1966年に開業した当初、多摩川(あるいは多摩地方)の「たま」、そしてスペイン語で広場を意味する「プラーザ」というハイカラな駅名は耳目を集め、最近で言うならあの「高輪ゲートウェイ」に通じる日本語+外国語(外来語)駅名の嚆矢ともなった存在です。昭和の時代、マダム憧れの地やお洒落な街として都心ではもちろん、地方の方にも知名度の高い駅のひとつでした。
しかし、実は開業前、この駅には「元石川町」駅という、非常にシンプルな駅名が付けられる予定でした。それを覆したのは、東急電鉄生みの親でもある五島慶太氏の長男であり、当時同社社長を務めていた五島昇氏の鶴の一声であった・・・と伝わっています。確かにもしも「元石川町」のままであったなら、近隣の雰囲気も今とはだいぶ違っていたのかもしれません。ちなみに「たまプラーザ」駅の開業から3年後には、周辺の地名も「元石川町」から「美しが丘」に改称されています。

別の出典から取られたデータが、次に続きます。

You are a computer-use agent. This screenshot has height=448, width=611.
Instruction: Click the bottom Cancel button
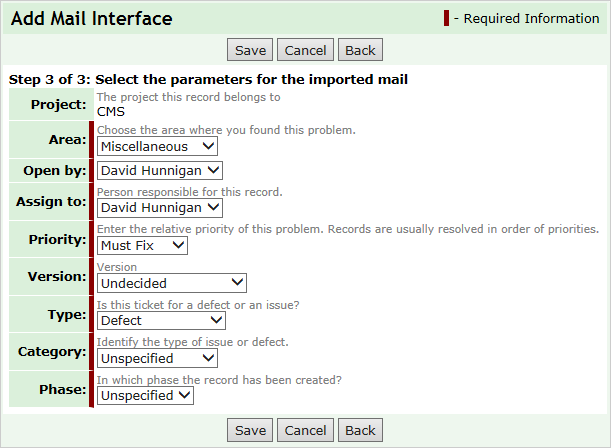coord(305,430)
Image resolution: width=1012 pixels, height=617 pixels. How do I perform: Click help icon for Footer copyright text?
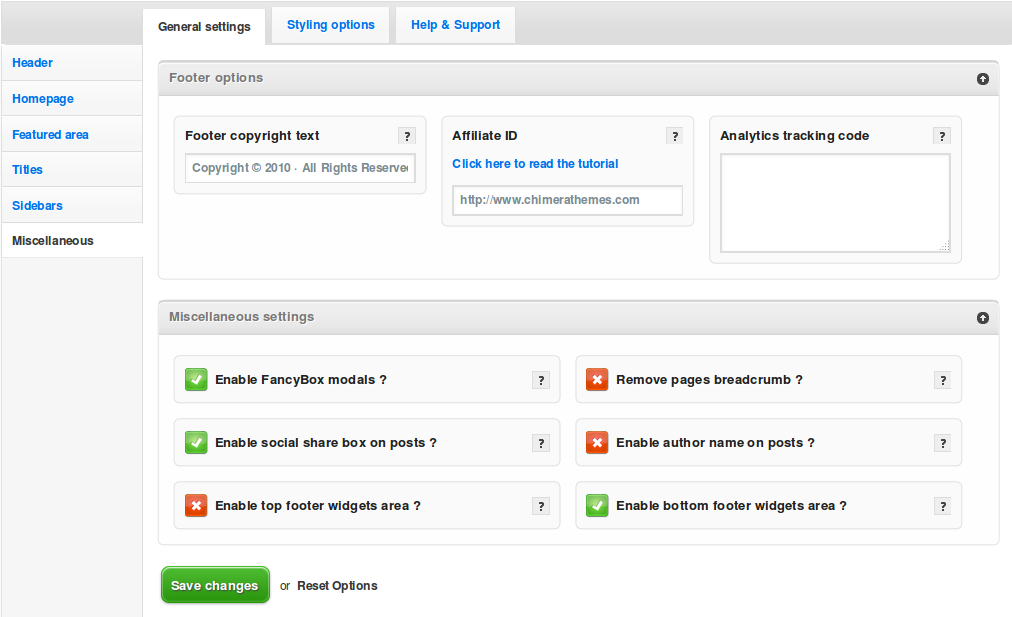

さて、たまプラーザ駅は2006年から再開発が進められ、今では三層吹き抜けのダイナミックかつ近代的な空間へと生まれ変わりました。縦に吹き抜けていく構造は同じころ、安藤忠雄氏による東急渋谷駅でも見られましたが、地下空間に設えられた渋谷と違い、自然光をダイレクトに取り入れていることもあり、イメージとしてはこちらのほうがより明るい印象に映ります。
個人的に好きなのが、駅のホームから見えるこの開口部。開放感がありつつもどこか可愛らしい、ぽっかりと開いた不思議な空間です。地上にそびえるショッピングモールのような駅舎もかっこいいのですが、目立たないけどちょっとリュクスなこの佇まいに惹かれてみたり。